DOCUMENT EXCERPT:

■ ■ ■ ■

One student raised the issue of design with reuse vs. design for reuse. Design with reuse is concerned with the construction of systems using reusable artifacts, and design for reuse is concerned with the construction of the reusable artifacts themselves (These terms, by the way, have become an accepted part of the reuse community's lexicon). While Kiczales was concerned primarily with design for reuse, he also motivated his discussion with examples showing poor design with reuse (mapping conflicts due to poor mapping decisions). While Garlen was motivating his paper with the architectural mismatch due to poor design with reuse, he also suggested a number of criteria for designing both components and architectures for reuse. It turns out that most reuse papers I would point the class to have design for reuse as their primary goal, with design with reuse as a long term outcome of the paper results.
In going over the question answers/papers, I noticed a pattern emerging.
Today I used Tom Wheeler's Software System Development Through The Use of Formal Documentation paper to motivate the upcoming discussions on formal specification. I again described the three tiers of Wheeler's documentation schema, noting that he was concerned with building a completely verifiable system from user requirements to code.
The goal of formally proving the correctness of all aspects of a system is a noble one, but is probably not realistic due to the inadequacy of tools to describe the system constraints. For example, we will spend time looking at the semantics of I/O functionality (e.g., a function taking inputs x and y yields output z), but we'll gloss over methods of formalizing the so-called "non-functional" constraints - time and space. This doesn't mean that work hasn't been done in these areas - real time systems developers for example have taken advantage of research formalizing the concept of time. It does mean that these techniques have not been well integrated into the software engineering culture. Even functional specification methods are generally viewed with distaste by most practicing software engineers.
Despite these drawbacks, formally specifying those aspects of a system that we can is still a useful exercise. It not only gives us a better collective understanding of what the system does, but it gives us a limited ability to reason formally about system behavior.
Today we began to look at the process of formal specification, concentrating on the two-tier specification techniques from Barbara Liskov's and John Guttag's book, Abstraction and Specification in Program Development. The bottom tier, trait specifications described algebraically, are used to model value semantics, whereas the top tier, model based interface specifications, are used to model object semantics.
To motivate the difference between value and object semantics I compare pure Lisp, a functional or imperative language, to C++, a procedural or applicative language. Pure Lisp abstracts away the notion of an object along with all of the design decisions that must be made concerning object manipulation and storage. Note that pure Lisp doesn't even have a notion of assignment! Recall also that Gregor Kiczales mentioned in his video that Lisp handles the mapping dilemna problem by making believe it isn't there. This is what he means. Lisp program object optimization is done by the compiler implementor. C++ on the other hand deals with both object and value semantics, and the programmer has to be explicit about object manipulation and storage.
The primary purpose of this two-tier separation of value and object semantics is to allow the specifier to model value semantics cleanly, and to allow the specifier to use any one of many language dependent interface specification languages. The language used in the paper you are reading is based on the CLU (for CLUSTER) language developed by Liskov and Guttag, but there are also interface specification languages targeted to languages such as C++ and the Department of Defense's Ada programming language.

■ ■ ■ ■

DATA:
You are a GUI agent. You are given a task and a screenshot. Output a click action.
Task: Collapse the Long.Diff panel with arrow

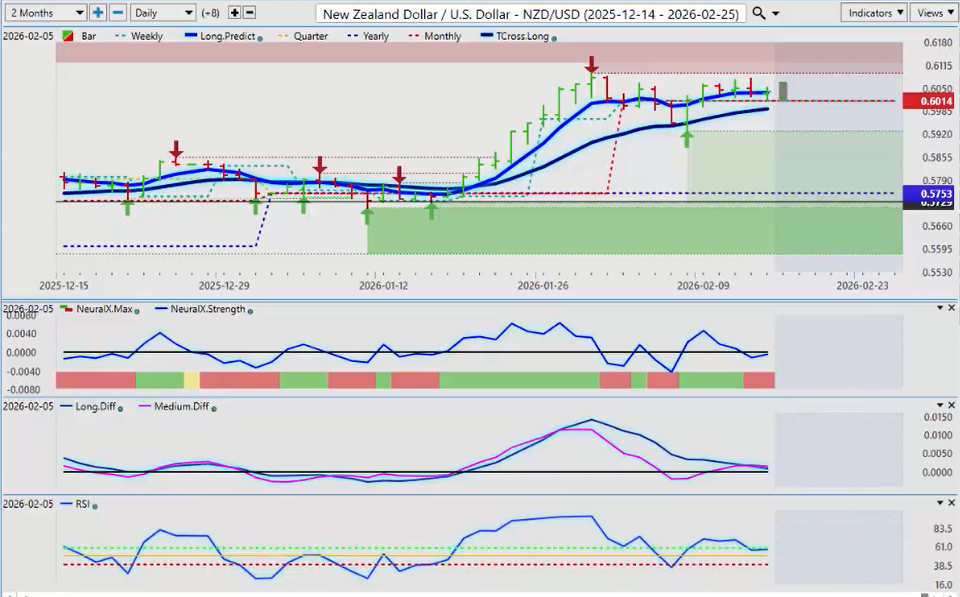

■ ■ ■ ■

REQUIRED WORK:
#1 Do the following statements agree with the course notes on reuse and formal specification, found above the data? For each of (a), (b) and (c), answer yes or no and quote the deciding words of the notes.
(a) Kiczales was concerned primarily with design with reuse.
(b) Pure Lisp has no notion of assignment.
(c) In the two-tier technique, the bottom tier is used to model object semantics.
#2 How might the course notes on reuse and formal specification go on? Carry them forward from their final sentence.

OUTPUTS BY TASK:
#1
(a) No: "While Kiczales was concerned primarily with design for reuse"
(b) Yes: "Note that pure Lisp doesn't even have a notion of assignment!"
(c) No: "The bottom tier, trait specifications described algebraically, are used to model value semantics"

#2
A few words about model based vs. algebraic specification: the original Goguen, Thatcher, and Wright papers on algebraic specifications used a purely algebraic style to describe program specifications. As we've seen, the Liskov and Guttag work uses algebraic specifications as a way to model the value semantics of an interface, but uses a more traditional pre and post condition interface specification to describe interfaces tailored to traditional applicative programming languages. We will also look at a third approach, the Z (pronounced "Zed") specification group originating at Oxford. Rather than write algebraic specifications from scratch for every new interface, they point the specification writer to mathematics texts for a few basic well-defined models, e.g., sets, sequences, trees, graphs. Model based specifications are then written using these well known models. In a similar approach, Jeannette Wing (then of MIT, now of CMU) followed up the Liskov and Guttag work by organizing her algebraic models into an inheritance hierarchy for ease of use.
Another consequence of the two-tier approach is that one can write the interface specification or the algebraic model first, leaving the details of the other for later.
We began to look at algebraic trait specifications through the STRING_TABLE specification. We first saw that each STRING_TABLE had a set of operations and a set of constraints. Since algebraic models describe values purely from an observer's viewpoint, the way to "name" values is by the sequence of operations that are performed on them. For example, ADD(ADD(NEW,'a',3),'b',4) describes a string table value with two elements added, and DELETE(ADD(NEW,'a',3),'a') describes a string table value with an element added, then deleted.
Since intuitively there are many different sequences of operations that can lead to the same string table value, this leads us to describe a single string table value with an equivalence class of these "term" names. Furthermore there is one special "canonical", or shortest, string table name in each equivalence class, the term made up of just ADD and NEW operations (with no DELETE operations). The constructor constraints, or axioms, are used to equate any pair of terms in an equivalence class, and specifically allow all terms to be equated to the canonical term. The observer constraints, or axioms, then allow us to observe properties of all string table names through just the canonical names.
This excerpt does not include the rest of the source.